The same applies to contemporary philosophies of technology and being, in which anything like the ‘human condition’ came about only through thinking that technics forced into being itself. For Bernard Stiegler, technics separated the human out of purely immanent relations with nature. With a chisel or tending a fire, temporal horizons of planning, teaching and sociality with language developed alongside these technologies. So, too, did temporal notions of being itself, including death.

Already in 1964, Marshall McLuhan wrote his famous adage, ‘the medium is the message’, meaning that the form of any medium is more influential than what they ‘say’ as their content. The form, be it the printing press or electricity, changes the very possibility of being and thinking far more than their particular events of use. This is the question of globalized capitalism and particularly its manifestations in online immediacy and social media we need to ask today. For Stiegler, technics is both a gift and poison for this exact reason — they gave the human its possibility of being, but now seem to be actively destroying being in the immanent investments we make in faceless global networks.

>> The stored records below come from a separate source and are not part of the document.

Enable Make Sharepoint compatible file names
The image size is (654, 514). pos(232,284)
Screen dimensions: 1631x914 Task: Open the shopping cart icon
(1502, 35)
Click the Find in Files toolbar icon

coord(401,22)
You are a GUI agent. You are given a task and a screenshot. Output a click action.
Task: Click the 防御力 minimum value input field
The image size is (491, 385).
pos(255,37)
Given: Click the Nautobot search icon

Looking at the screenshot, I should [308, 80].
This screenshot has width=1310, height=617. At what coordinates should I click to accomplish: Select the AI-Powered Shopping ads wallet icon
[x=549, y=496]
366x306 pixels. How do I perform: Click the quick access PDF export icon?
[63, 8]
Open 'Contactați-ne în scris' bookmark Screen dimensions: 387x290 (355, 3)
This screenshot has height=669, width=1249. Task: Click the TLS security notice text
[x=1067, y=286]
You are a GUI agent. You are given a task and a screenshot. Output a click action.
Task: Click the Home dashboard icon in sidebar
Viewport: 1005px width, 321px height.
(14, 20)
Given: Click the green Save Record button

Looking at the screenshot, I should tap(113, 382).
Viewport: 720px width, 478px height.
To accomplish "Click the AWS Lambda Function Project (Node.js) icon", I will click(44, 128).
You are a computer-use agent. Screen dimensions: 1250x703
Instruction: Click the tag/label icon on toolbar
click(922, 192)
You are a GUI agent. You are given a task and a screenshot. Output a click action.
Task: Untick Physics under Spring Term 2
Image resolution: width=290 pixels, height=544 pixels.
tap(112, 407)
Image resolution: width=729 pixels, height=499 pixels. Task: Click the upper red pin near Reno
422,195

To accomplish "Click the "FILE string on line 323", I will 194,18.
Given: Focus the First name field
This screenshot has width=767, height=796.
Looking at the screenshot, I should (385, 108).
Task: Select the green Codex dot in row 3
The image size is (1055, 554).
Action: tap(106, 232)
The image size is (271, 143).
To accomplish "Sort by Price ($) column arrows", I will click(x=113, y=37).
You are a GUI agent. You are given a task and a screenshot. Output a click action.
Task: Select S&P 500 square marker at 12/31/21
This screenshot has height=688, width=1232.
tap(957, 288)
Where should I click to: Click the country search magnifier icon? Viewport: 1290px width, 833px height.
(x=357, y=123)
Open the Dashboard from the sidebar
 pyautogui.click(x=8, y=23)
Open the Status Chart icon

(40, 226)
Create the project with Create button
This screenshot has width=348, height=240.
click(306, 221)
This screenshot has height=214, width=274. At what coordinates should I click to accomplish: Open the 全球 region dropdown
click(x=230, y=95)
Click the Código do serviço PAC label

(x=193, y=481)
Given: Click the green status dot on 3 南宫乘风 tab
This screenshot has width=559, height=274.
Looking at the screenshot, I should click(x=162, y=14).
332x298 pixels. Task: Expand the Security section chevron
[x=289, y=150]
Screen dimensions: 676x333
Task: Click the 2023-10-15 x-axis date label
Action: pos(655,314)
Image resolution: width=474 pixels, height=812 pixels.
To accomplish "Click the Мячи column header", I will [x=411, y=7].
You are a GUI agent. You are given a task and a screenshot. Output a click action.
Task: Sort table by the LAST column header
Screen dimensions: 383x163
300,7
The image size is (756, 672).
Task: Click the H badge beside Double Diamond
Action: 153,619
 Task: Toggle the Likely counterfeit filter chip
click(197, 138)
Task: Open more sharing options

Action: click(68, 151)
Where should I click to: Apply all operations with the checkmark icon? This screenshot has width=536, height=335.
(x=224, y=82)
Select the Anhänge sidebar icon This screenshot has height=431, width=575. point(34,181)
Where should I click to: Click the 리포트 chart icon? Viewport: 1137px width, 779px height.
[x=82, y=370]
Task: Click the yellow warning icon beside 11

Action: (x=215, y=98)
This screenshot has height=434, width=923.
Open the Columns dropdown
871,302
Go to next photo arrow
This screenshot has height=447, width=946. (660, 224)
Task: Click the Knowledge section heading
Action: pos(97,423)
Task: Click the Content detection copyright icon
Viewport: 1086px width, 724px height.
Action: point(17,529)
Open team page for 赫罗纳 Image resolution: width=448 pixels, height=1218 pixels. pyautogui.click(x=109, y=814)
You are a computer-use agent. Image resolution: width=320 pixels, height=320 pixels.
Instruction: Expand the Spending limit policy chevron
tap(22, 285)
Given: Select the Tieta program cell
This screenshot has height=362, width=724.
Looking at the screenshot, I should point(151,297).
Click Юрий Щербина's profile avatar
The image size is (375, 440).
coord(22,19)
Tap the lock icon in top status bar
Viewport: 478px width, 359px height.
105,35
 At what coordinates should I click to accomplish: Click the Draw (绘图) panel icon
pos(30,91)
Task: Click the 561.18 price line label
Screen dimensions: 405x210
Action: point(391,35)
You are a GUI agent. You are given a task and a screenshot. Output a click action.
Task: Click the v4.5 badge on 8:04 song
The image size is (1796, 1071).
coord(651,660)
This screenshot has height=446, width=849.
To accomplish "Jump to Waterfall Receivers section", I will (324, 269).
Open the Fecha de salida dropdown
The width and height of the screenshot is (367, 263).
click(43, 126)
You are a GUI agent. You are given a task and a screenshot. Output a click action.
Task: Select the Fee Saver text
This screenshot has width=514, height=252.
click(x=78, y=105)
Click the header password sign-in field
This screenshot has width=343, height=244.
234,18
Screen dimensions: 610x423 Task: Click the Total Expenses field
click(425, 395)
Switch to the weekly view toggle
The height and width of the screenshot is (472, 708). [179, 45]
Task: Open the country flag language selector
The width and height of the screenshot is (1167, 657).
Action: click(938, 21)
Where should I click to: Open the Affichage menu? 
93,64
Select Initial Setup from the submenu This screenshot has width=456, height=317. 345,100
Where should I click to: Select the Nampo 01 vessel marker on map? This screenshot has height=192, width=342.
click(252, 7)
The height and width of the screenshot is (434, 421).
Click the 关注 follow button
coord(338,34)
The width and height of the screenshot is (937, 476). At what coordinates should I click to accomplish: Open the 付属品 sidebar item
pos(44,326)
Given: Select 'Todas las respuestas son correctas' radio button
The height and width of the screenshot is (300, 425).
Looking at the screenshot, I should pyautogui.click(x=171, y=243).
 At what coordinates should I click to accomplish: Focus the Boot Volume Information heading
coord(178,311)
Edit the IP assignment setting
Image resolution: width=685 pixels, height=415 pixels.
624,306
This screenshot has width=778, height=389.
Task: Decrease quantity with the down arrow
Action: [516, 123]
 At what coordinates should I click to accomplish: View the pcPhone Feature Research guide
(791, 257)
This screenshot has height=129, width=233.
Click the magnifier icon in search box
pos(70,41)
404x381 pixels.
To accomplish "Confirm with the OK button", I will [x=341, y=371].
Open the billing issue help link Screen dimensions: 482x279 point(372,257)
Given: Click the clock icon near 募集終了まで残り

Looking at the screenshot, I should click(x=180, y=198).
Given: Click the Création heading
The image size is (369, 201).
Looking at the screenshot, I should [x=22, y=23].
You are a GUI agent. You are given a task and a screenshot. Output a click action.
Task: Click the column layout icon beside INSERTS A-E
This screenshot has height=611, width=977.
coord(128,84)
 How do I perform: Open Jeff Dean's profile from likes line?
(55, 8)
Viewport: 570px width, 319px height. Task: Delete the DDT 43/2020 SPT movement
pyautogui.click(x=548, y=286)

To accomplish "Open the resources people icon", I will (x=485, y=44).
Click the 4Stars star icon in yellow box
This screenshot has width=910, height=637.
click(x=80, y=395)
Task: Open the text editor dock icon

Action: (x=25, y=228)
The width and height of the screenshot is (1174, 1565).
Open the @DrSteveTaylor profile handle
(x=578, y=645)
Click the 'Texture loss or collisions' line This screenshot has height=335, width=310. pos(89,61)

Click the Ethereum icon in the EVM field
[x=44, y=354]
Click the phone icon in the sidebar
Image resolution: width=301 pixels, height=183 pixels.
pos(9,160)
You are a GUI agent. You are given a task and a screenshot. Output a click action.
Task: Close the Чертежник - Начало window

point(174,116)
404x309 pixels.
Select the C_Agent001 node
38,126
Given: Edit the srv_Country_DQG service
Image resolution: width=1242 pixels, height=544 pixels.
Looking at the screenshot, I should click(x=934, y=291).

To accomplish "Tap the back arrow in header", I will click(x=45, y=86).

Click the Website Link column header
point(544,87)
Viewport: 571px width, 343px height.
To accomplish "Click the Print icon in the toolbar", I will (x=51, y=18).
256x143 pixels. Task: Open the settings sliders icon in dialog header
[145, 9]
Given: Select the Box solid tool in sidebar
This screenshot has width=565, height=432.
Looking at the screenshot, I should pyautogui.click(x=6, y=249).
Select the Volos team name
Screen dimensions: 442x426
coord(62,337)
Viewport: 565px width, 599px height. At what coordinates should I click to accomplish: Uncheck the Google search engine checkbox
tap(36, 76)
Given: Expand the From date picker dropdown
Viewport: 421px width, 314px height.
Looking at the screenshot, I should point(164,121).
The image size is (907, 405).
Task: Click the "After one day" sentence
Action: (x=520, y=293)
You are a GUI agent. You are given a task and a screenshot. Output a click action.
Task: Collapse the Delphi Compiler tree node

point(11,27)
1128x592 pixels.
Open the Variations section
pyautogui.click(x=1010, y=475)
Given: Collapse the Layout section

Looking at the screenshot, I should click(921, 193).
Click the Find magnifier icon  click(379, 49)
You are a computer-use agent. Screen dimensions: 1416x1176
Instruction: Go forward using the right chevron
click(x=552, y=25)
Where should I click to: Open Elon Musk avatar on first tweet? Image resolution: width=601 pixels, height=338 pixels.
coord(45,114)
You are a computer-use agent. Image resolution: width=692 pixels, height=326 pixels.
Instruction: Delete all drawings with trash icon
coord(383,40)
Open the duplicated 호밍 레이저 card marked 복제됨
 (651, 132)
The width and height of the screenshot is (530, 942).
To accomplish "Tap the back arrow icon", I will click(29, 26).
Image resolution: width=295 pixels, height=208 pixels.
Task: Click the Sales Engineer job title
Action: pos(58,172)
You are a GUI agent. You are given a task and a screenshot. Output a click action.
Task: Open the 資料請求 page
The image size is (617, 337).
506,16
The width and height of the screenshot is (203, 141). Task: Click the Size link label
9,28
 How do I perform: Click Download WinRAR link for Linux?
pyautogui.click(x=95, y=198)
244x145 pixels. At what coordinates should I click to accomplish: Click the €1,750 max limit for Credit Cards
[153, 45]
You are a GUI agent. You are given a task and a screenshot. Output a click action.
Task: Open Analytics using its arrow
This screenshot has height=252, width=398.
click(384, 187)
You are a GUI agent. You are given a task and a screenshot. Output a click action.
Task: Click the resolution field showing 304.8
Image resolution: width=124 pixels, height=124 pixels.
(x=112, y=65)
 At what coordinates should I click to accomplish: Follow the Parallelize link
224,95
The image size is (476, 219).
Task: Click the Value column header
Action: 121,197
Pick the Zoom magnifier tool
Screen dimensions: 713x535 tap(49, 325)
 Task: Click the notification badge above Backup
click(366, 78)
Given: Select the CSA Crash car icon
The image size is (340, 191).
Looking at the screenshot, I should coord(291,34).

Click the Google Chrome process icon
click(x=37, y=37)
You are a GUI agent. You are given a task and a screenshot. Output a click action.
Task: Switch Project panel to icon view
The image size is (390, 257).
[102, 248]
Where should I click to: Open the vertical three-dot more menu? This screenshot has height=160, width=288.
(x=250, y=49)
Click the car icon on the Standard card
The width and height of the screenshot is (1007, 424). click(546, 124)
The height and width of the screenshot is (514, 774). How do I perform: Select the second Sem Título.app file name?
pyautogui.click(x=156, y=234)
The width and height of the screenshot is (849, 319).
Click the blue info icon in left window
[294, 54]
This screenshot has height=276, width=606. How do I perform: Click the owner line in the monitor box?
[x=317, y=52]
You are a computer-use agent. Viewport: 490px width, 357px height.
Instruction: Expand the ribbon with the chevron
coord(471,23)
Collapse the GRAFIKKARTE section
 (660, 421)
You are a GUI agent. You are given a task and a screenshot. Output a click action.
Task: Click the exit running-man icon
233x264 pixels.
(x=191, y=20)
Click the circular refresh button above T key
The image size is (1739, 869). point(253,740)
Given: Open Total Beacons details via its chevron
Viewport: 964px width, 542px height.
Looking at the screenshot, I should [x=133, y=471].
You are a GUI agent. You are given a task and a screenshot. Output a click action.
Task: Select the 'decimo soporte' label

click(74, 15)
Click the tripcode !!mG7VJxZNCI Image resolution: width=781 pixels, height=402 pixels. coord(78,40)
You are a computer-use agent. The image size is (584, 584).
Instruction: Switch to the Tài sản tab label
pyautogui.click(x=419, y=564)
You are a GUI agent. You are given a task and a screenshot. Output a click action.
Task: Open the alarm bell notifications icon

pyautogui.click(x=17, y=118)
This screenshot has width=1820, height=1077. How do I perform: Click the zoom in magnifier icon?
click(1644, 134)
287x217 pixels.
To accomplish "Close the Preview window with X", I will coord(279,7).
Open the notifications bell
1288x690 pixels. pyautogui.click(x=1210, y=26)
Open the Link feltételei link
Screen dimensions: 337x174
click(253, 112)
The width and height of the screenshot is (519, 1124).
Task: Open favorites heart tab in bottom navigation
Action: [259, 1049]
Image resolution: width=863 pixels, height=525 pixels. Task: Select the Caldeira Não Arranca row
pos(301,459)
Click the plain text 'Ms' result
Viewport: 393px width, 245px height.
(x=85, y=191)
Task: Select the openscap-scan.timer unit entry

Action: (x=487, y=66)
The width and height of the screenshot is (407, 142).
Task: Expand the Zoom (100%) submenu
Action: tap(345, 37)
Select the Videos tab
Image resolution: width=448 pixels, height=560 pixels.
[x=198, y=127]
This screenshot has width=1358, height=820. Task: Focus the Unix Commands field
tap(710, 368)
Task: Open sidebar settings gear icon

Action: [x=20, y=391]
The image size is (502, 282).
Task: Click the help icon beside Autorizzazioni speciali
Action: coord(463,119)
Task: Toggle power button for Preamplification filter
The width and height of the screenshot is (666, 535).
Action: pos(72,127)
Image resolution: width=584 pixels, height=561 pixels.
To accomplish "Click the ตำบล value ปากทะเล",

In Terminator, SKYNET system only becomes the enemy of humanity when it becomes self-aware. This anthropomorphic view thus necessitates a particular move: The machine can only become hostile when it becomes like us. It also needs to live the myth of being in control and agency as a coherent and goal-directed entity. It would seem much more likely though that this naïve attitude is already in tatters if one is to recognize our being the ‘limb of the machine’ already in immanent global subjection to algorithmically guided decoding of social relations.

/Joel Hietanen

References:

McLuhan, Marshall. 1964. ‘The Medium is the Message’ In Understanding Media: The Extensions of Man. McGraw-Hill Chapter 1. web.mit.edu/allanmc/www/mcluhan.mediummessage.pdf

Originally published at anowmedia.com on August 10, 2018.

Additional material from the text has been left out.